Alfred’s first response was surprise and horror, but when he regained his composure he became curious to learn what people had said about him. His heart sank as his eyes fell on the words, “The Merchant of Death Is Dead” and “Dynamite King Dies.”
He was described as the man who made it possible to kill more people more quickly than anyone else who had ever lived. You see, Alfred was the inventor of dynamite and other powerful and deadly explosives.
When he read the words “merchant of death” he asked himself a life-changing question, “Is this how I am going to be remembered?”
I will pause the story here for a moment.
When I learned about this man, Alfred, I asked myself, “If I were to die today, what would be my legacy -- how do I want to be remembered?”
How do you want to be remembered?
In 1998 American businessman and religious leader Joseph B. Wirthlin shared this thought about how we weave the pattern of our lives each day:
“I have watched the skilled hands of Navajo women in the American Southwest as they weave intricate patterns in beautiful rugs. They select and prepare each colored thread of yarn very carefully and insert it in precisely the right place. They weave the varied colors artistically into the fabric of the whole to form rugs that eventually conform to the preconceived plan of their creators. In much the same way, we weave into the fabric of our lives the pattern that we will present as our finished product.”
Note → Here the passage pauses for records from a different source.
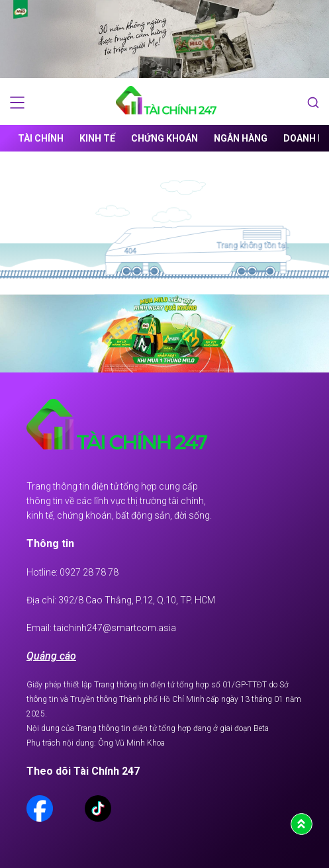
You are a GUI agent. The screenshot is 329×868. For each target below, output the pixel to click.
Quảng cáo (51, 656)
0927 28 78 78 (89, 572)
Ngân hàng (240, 138)
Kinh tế (97, 138)
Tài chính (40, 138)
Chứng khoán (164, 138)
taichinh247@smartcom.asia (115, 628)
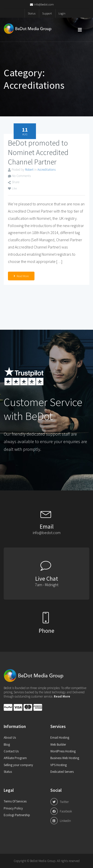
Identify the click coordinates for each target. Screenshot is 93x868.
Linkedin (60, 820)
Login (62, 13)
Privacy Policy (13, 808)
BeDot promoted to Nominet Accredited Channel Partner (38, 152)
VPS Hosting (58, 765)
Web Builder (58, 744)
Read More (21, 276)
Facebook (61, 811)
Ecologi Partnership (17, 815)
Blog (7, 744)
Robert (29, 169)
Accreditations (46, 169)
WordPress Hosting (63, 751)
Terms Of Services (15, 801)
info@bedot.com (42, 4)
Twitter (59, 802)
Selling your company (18, 765)
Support (47, 13)
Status (32, 13)
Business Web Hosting (65, 758)
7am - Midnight (47, 585)
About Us (10, 738)
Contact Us (11, 751)
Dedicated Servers (62, 772)
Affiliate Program (15, 758)
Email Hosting (60, 738)
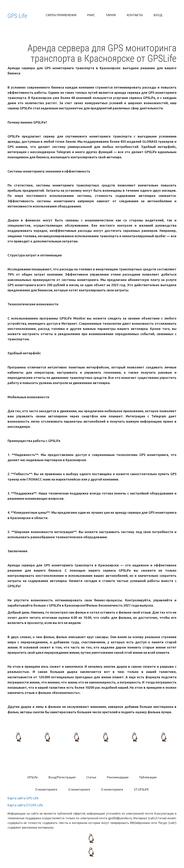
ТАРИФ (111, 15)
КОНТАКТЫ (135, 15)
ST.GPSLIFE (141, 789)
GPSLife (32, 777)
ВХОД (158, 15)
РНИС (91, 15)
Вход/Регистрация (62, 777)
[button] (91, 777)
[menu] (104, 15)
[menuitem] (61, 15)
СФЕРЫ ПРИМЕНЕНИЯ (61, 15)
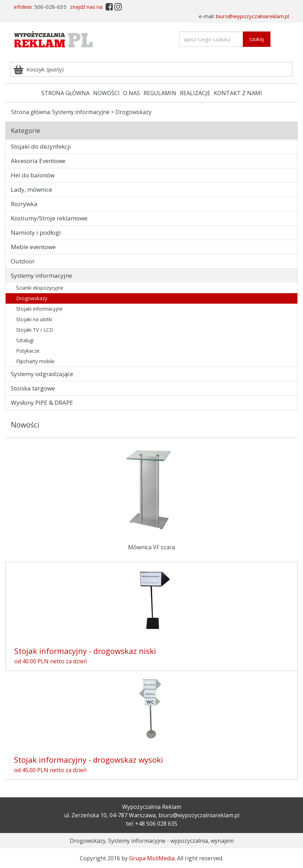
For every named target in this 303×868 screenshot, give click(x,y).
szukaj (256, 39)
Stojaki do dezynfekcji (41, 146)
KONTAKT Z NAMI (238, 93)
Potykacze (28, 351)
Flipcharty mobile (35, 361)
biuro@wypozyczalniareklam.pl (252, 16)
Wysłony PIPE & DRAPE (42, 402)
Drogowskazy (31, 298)
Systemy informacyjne (81, 112)
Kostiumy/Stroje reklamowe (49, 218)
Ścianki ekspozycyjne (40, 288)
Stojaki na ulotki (34, 319)
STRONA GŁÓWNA (65, 93)
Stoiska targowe (33, 388)
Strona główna (30, 112)
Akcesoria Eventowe (38, 161)
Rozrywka (24, 204)
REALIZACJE (195, 93)
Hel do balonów (33, 175)
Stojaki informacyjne (39, 309)
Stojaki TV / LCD (35, 330)
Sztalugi (25, 340)
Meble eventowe (33, 247)
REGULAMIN (160, 93)
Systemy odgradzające (42, 374)
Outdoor (23, 261)
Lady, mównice (31, 189)
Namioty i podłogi (36, 232)
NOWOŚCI (106, 93)
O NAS (132, 93)
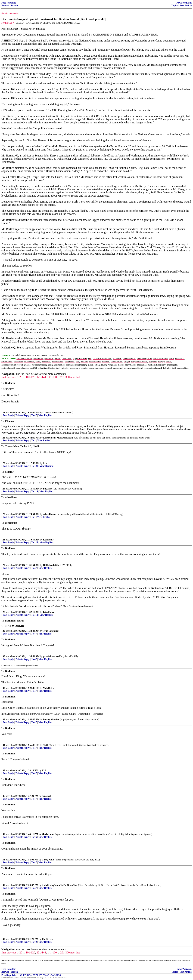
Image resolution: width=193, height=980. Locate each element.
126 (3, 539)
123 (3, 463)
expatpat (46, 796)
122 (3, 438)
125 (3, 514)
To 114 (34, 615)
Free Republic (9, 3)
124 (3, 488)
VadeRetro (48, 688)
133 (3, 719)
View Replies (45, 415)
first (4, 377)
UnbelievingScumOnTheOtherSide (60, 885)
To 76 (34, 837)
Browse (5, 5)
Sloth (46, 745)
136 (3, 796)
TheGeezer (47, 939)
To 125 (34, 542)
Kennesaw (48, 539)
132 (3, 688)
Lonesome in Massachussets (57, 438)
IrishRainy (48, 612)
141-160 (52, 377)
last (78, 377)
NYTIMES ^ (8, 22)
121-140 (41, 377)
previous (11, 377)
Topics (174, 5)
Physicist (47, 488)
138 (3, 859)
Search (14, 5)
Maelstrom (47, 834)
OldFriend (48, 565)
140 (3, 939)
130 (3, 656)
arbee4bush (49, 514)
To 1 (33, 440)
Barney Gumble (51, 719)
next (73, 377)
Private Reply (22, 415)
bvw (45, 463)
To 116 (34, 491)
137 (3, 834)
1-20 (19, 377)
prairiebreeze (50, 656)
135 (3, 770)
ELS (44, 770)
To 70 (34, 942)
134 (3, 745)
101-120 (30, 377)
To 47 (34, 415)
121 (3, 412)
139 (3, 885)
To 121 (34, 466)
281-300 (65, 377)
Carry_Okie (48, 859)
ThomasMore (50, 412)
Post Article (185, 5)
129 (3, 631)
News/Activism (184, 3)
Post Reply (8, 415)
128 (3, 612)
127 (3, 565)
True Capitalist (51, 631)
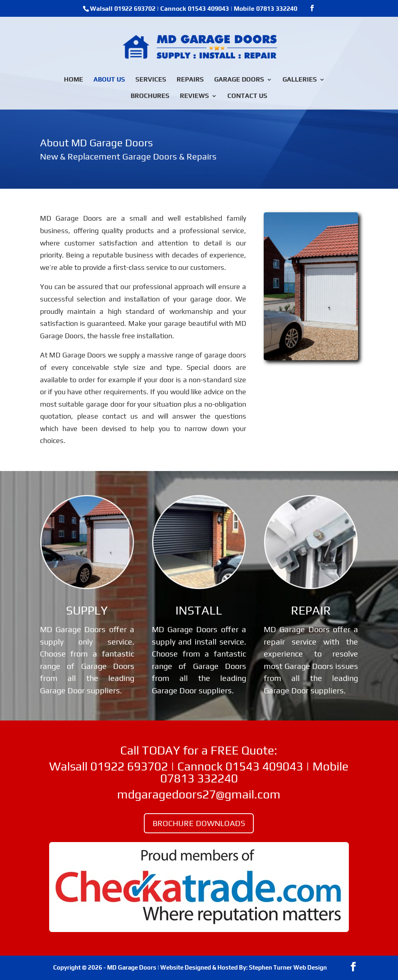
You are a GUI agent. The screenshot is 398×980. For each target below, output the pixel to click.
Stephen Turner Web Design (288, 967)
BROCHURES (150, 96)
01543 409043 (208, 8)
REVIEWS (194, 96)
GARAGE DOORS (239, 80)
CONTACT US (247, 96)
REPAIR (311, 610)
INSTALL (199, 610)
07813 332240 (277, 8)
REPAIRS (190, 80)
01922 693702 (135, 8)
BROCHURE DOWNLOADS (199, 823)
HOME (74, 80)
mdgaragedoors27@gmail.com (199, 794)
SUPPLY (87, 610)
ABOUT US (109, 80)
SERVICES (151, 80)
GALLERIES (300, 80)
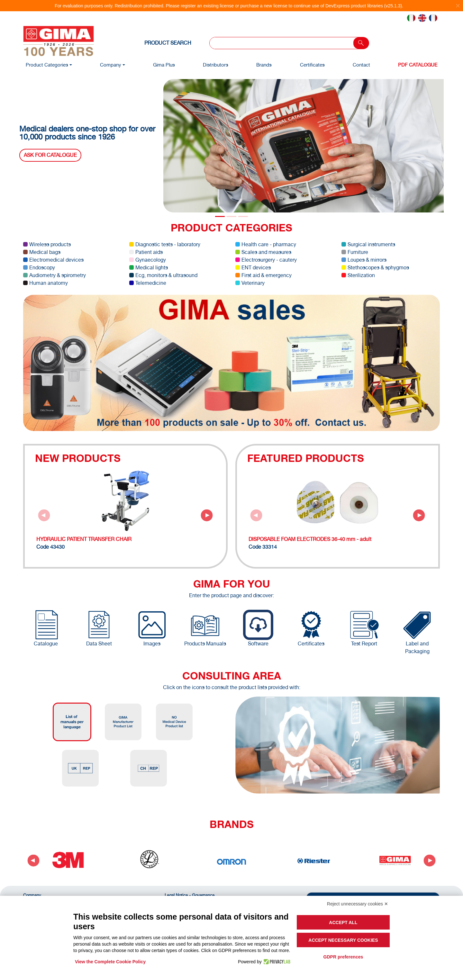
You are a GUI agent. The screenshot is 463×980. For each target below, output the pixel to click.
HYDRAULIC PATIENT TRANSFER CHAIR (84, 539)
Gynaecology (148, 260)
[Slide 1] (231, 216)
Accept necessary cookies (343, 940)
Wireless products (47, 244)
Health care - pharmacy (266, 244)
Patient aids (146, 252)
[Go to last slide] (33, 860)
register (188, 6)
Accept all (343, 923)
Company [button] (111, 65)
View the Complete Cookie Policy (110, 962)
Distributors (215, 65)
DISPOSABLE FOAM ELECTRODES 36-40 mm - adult (310, 539)
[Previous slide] (44, 515)
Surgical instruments (368, 244)
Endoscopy (39, 267)
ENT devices (253, 267)
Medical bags (42, 252)
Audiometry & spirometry (54, 275)
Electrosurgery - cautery (266, 260)
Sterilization (358, 275)
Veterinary (250, 283)
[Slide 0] (220, 216)
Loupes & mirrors (364, 260)
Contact (361, 65)
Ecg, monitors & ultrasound (163, 275)
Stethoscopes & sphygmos (375, 267)
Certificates (312, 65)
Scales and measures (263, 252)
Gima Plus (164, 65)
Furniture (355, 252)
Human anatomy (45, 283)
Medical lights (148, 267)
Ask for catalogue (50, 155)
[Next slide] (207, 515)
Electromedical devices (53, 260)
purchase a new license (264, 6)
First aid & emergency (264, 275)
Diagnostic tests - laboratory (165, 244)
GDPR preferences (343, 957)
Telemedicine (148, 283)
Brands (264, 65)
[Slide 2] (243, 216)
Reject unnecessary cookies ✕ (358, 904)
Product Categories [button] (47, 65)
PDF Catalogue (417, 65)
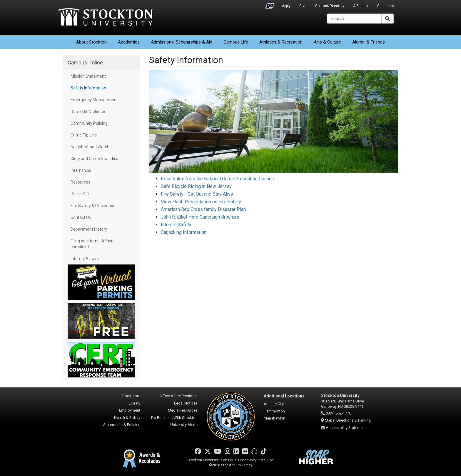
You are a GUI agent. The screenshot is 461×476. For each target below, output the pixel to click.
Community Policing (89, 123)
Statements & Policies (122, 425)
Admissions (181, 42)
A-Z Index (361, 6)
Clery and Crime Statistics (94, 159)
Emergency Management (94, 100)
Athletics (281, 42)
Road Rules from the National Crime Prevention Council (217, 179)
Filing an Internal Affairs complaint (93, 244)
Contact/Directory (330, 6)
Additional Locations (284, 396)
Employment (130, 410)
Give (303, 6)
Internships (81, 170)
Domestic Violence (88, 111)
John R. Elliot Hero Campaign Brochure (200, 217)
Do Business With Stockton (174, 417)
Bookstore (131, 396)
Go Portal (270, 4)
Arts (327, 42)
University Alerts (184, 425)
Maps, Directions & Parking (348, 420)
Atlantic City (274, 404)
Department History (89, 229)
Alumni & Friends (368, 42)
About (91, 42)
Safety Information (88, 88)
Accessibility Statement (346, 427)
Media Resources (183, 410)
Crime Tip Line (84, 135)
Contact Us (81, 217)
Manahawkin (274, 418)
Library (134, 403)
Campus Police (85, 62)
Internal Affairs (85, 259)
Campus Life (236, 42)
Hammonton (274, 411)
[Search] (354, 19)
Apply (286, 6)
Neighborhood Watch (90, 147)
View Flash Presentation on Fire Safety (201, 202)
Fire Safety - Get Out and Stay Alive (197, 194)
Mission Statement (88, 76)
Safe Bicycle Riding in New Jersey (196, 186)
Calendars (385, 6)
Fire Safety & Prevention (93, 206)
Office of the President (178, 396)
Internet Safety (176, 224)
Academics (129, 42)
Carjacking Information (183, 232)
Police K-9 (80, 194)
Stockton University (106, 18)
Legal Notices (186, 403)
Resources (80, 182)
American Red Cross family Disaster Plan (203, 209)
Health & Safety (127, 417)
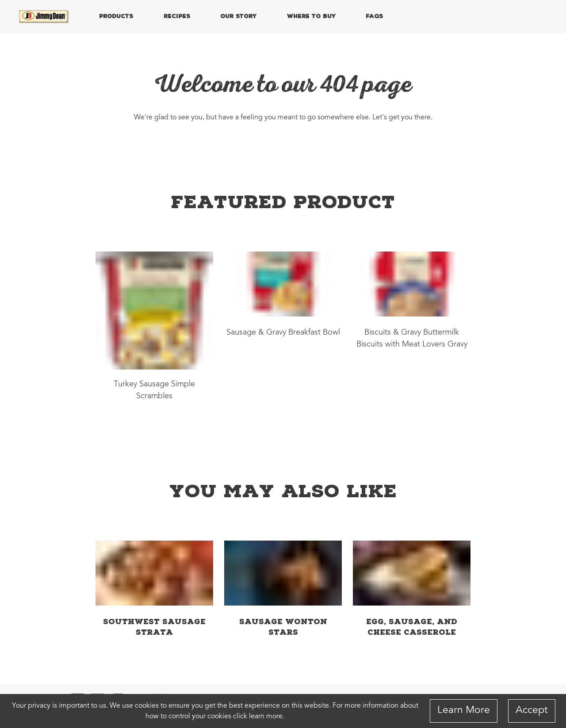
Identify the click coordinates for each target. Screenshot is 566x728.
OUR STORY (238, 16)
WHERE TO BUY (311, 16)
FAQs (374, 16)
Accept (532, 710)
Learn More (463, 710)
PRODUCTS (116, 16)
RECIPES (177, 16)
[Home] (44, 17)
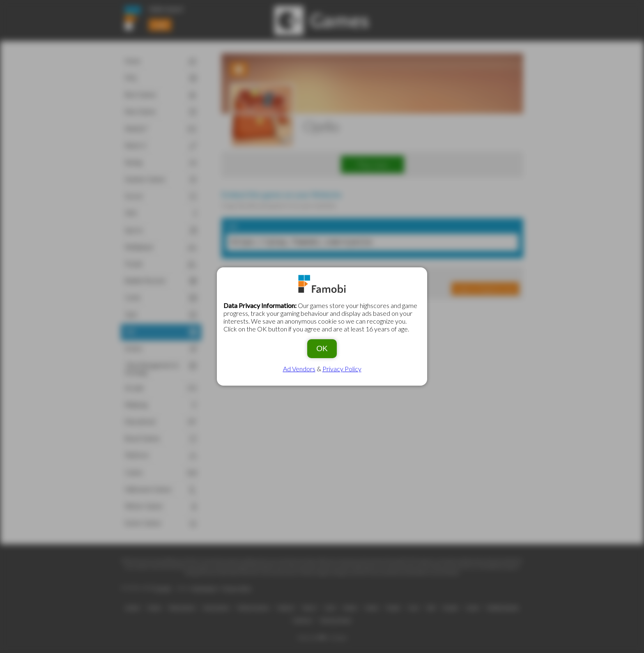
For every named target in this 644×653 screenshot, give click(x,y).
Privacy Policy (342, 368)
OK (322, 348)
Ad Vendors (299, 368)
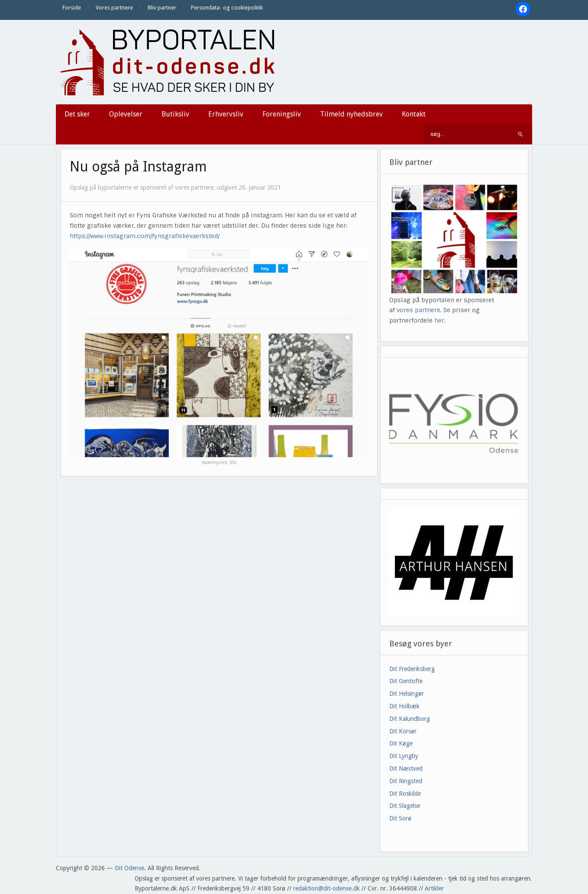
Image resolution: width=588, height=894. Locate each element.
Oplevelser (126, 114)
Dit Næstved (406, 768)
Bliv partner (162, 7)
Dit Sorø (400, 818)
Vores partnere (114, 7)
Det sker (77, 114)
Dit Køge (401, 743)
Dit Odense (129, 868)
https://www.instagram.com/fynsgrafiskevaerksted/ (145, 236)
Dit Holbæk (404, 706)
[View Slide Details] (454, 562)
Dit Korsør (403, 731)
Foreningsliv (281, 114)
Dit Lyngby (404, 756)
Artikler (434, 888)
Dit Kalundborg (410, 719)
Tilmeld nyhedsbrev (351, 114)
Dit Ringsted (406, 781)
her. (440, 320)
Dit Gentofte (406, 681)
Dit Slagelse (404, 806)
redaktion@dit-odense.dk (326, 888)
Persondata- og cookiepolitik (227, 7)
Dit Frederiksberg (412, 669)
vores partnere (418, 310)
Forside (71, 7)
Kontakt (414, 114)
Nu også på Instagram (138, 167)
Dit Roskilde (405, 794)
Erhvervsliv (226, 114)
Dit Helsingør (407, 694)
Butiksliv (175, 114)
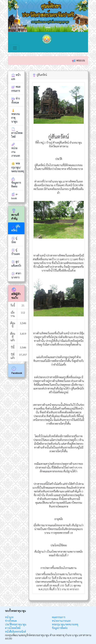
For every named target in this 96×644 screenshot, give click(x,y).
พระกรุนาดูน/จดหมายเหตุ (65, 624)
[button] (14, 16)
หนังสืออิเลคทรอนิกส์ (16, 632)
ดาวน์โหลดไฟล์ (13, 628)
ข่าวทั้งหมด (11, 620)
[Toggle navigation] (15, 48)
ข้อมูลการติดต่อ (60, 628)
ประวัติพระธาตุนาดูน (16, 624)
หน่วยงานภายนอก (61, 620)
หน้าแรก (9, 617)
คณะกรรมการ (58, 617)
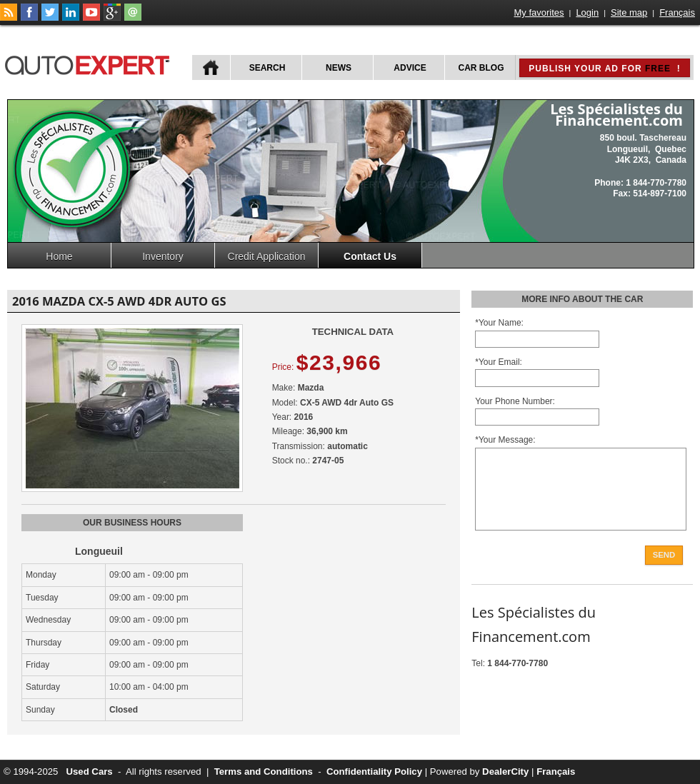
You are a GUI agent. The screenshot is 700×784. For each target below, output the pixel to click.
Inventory (163, 256)
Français (677, 12)
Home (59, 256)
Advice (409, 68)
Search (267, 68)
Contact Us (370, 256)
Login (587, 12)
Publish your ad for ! (604, 69)
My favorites (539, 12)
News (339, 68)
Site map (629, 12)
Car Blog (481, 68)
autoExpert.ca (90, 63)
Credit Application (266, 256)
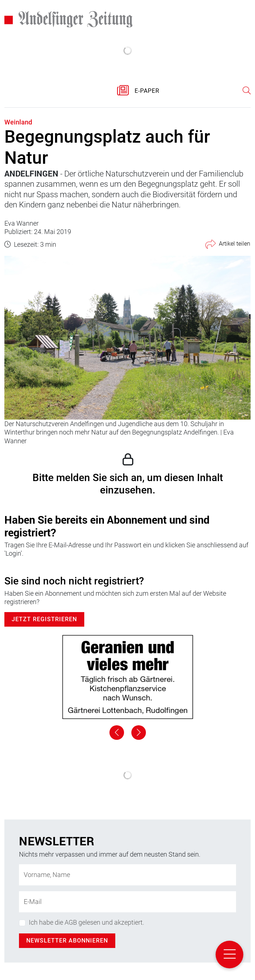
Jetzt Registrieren (44, 619)
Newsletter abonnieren (67, 940)
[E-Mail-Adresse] (127, 902)
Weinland (18, 122)
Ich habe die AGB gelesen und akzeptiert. (87, 922)
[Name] (127, 875)
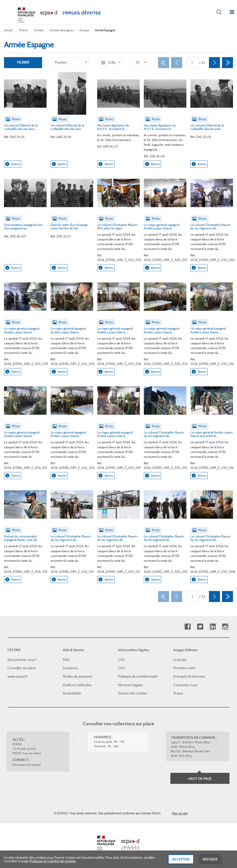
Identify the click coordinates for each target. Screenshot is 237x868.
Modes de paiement (78, 676)
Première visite (184, 668)
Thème (23, 30)
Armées (38, 30)
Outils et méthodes (77, 685)
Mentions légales (130, 685)
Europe (84, 30)
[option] (70, 62)
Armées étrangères (61, 30)
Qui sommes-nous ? (22, 659)
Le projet (180, 659)
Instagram (225, 627)
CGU (121, 668)
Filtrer (23, 62)
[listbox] (70, 62)
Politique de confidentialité (138, 676)
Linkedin (212, 627)
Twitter (200, 627)
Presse (178, 693)
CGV (121, 659)
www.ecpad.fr (18, 676)
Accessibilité (72, 693)
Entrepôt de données (189, 676)
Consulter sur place (22, 668)
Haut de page (200, 778)
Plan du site (180, 813)
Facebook (187, 627)
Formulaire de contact (26, 765)
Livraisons (70, 668)
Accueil (8, 30)
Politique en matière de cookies (53, 863)
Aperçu (12, 164)
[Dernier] (227, 62)
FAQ (66, 659)
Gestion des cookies (132, 693)
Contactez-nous (185, 685)
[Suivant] (214, 62)
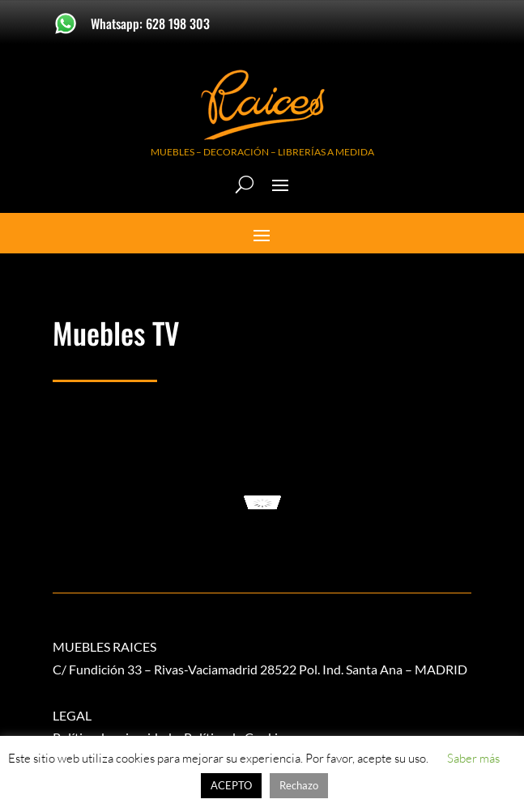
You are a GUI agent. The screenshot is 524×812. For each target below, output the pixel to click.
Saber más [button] (473, 758)
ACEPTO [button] (231, 785)
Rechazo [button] (299, 785)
Each day of our lives we have opportunities to combine our deeds into something intricately beautiful. If we have done something unkind, dishonest or any deed we’re not proud of, we can either live with the blotch in the fabric of our souls or we can retrace our steps and remove the errant threads we have woven into our character.
Now, back to our story:
After reading his own obituary Alfred firmly decided that this was not the way he wanted to be remembered. He began to remove the threads he had woven which earned him the dark label, “Merchant of Death.”
From that day forward, the Swedish munitions manufacturer redefined his values and dedicated his fortune to honoring and rewarding those who benefited humanity. His name was Alfred B. Nobel (1833-1896). He is remembered today as the creator of the world’s most famous set of awards, the Nobel Prizes, presented for outstanding achievement in literature, peace, economics, medicine and the sciences.
Relatively few people know how Alfred Nobel made his fortune, or how a chance event gave birth to the greatest humanitarian awards the world has ever known.
With all that is happening in the world, I hope we can seek out the finer threads.